1990: Il governo incarica un gruppo di lavoro di elaborare delle proposte. Si pensa tra l’altro ad un aumento del numero di consiglieri federali o alla creazione di un gabinetto ministeriale con segretari di stato.

1993: l’esecutivo propone al parlamento di istituire sino a 21 posti di segretario di stato per alleviare il lavoro governativo.

1995: il parlamento adotta un progetto che prevede al massimo 10 segretari di stato.

1996: questo primo progetto di riforma è respinto in votazione popolare con una maggioranza del 61%.

1998: il governo rilancia la discussione.
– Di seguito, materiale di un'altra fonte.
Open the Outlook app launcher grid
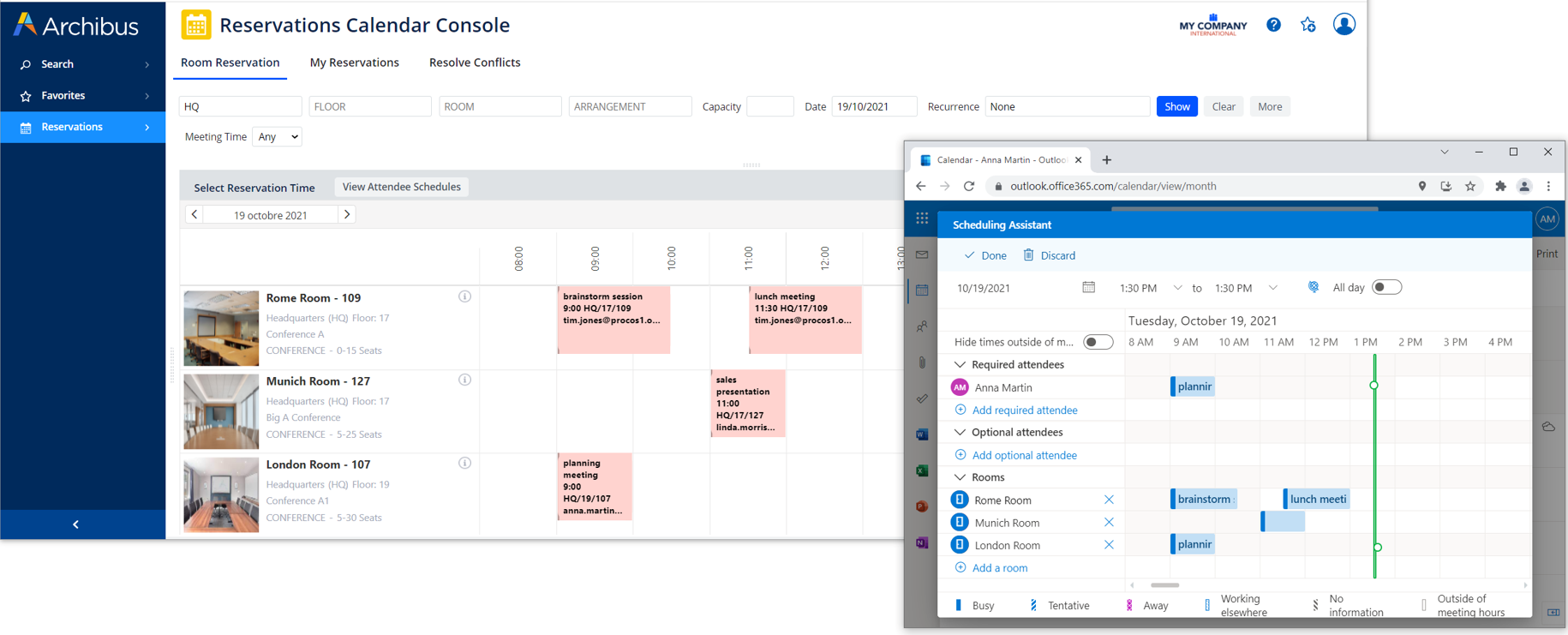The image size is (1568, 635). [922, 219]

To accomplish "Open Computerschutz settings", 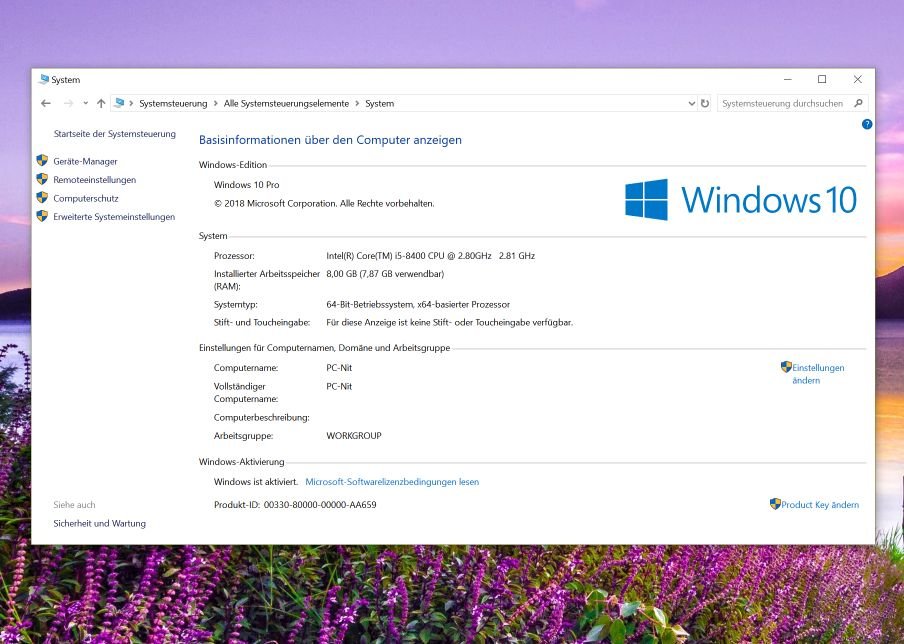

Sul tavolo due modelli: un governo da sette a nove membri con un dipartimento presidenziale o un governo a due cerchi.

2001: il Consiglio federale trasmette al parlamento il progetto di “governo a due cerchi”. Si tratta di fiancheggiare ogni consigliere federale di un ministro delegato competente per settori specifici.

2003: la Camera dei Cantoni preferisce un aumento del numero dei consiglieri federali da sette a nove.

2004: il parlamento rinvia il tutto al Consiglio federale invitandolo a fare nuove proposte, in particolare per aumentare l’efficacia dell’amministrazione.

2008: il Consiglio federale rinuncia a riorganizzare i dipartimenti. Fine dei progetti di “super dipartimento” della sicurezza o del raggruppamento della formazione in un solo dicastero.

2009: su pressione del parlamento, il Consiglio federale rilancia la riforma del governo. Auspica di prolungare la durata della funzione di presidente della Confederazione.

Febbraio 2010: l’UDC lancia un’iniziativa popolare che chiede l’elezione del Consiglio federale tramite una votazione popolare.